According to one health expert, the sale of OTC antibiotics for serious infections soared by 800% since FDA approved the medication for over the counter access in 1990. This is said to be a clear indication that there is drug overuse and misuse.

Today, antibacterial resistance is now a global problem. Self medication has become rampant, a lot of patients no longer respond to basic medicines prescribed. This is exactly why, it is important for those who go into self medication to consult their physicians before taking any form of drug treatments.

Urinary tract infections that are in the advanced stages are treated by doctors with antibiotics. However, the doctor has to analyze the patient’s urine by studying the results of the urinalysis.

He will also determine the patient’s personal and medical history including the health habits and lifestyle. Only then will the doctor be able to determine the type of antibiotic to prescribe.

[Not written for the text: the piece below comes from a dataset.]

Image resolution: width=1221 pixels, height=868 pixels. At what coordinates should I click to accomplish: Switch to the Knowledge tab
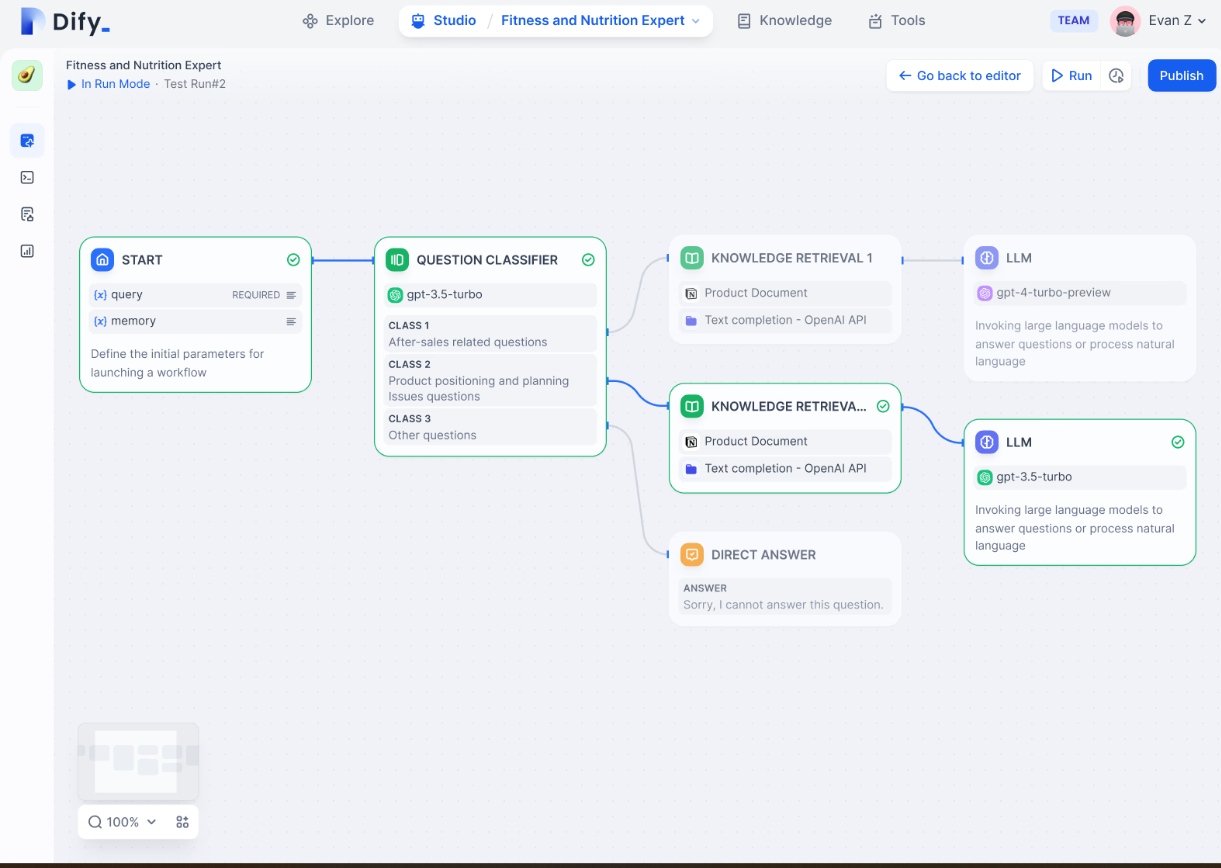784,21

There are even cases when the doctor has to examine x-ray or ultrasound visuals or use a cystoscope to determine if there is a blockage in the urethra. If the doctor is fully satisfied with his analysis and diagnosis, it is only then that any one of the following drugs will be prescribed since he will deem it to be the most appropriate medication to treat the UTI:

Trimethoprim – an antibacterial drug that acts as a prophylaxis as well as medicaton for urinary tract infections.

Trimethoprim/sulfamethoxazole – used as treatment for UTI caused by any of the following microbes: Escherichia coli, enterobacter species, Morganella morganii, proteus mirabilis, Klebsiella species, and Proteus vulgaris.

Amoxicillin – This drug is said to be treated for class B bacterial infection caused by organisms described as susceptible.

Ampicillin – an antibiotic that is said to inhibit the third and final stage of synthesis that takes place in the cell wall.

Nitrofurantoin – common antibiotic used to treat UTI caused by E coli, although it is not one of the more popular strain being used.

You will probably note from the list above that each antibiotic is different but with similar uses. There are drugs chosen by the doctor as the suitable prescription based on its prophylactic use.

However, only the doctors know this, and we as layman or unlearned about medical jargon and uses, do not have the expertise to understand the real meaning of prophylaxis, other than what we will gather from its dictionary meaning. Neither can we determine, when does it becomes appropriate to take over the counter UTI treatment with prophylactic capacity.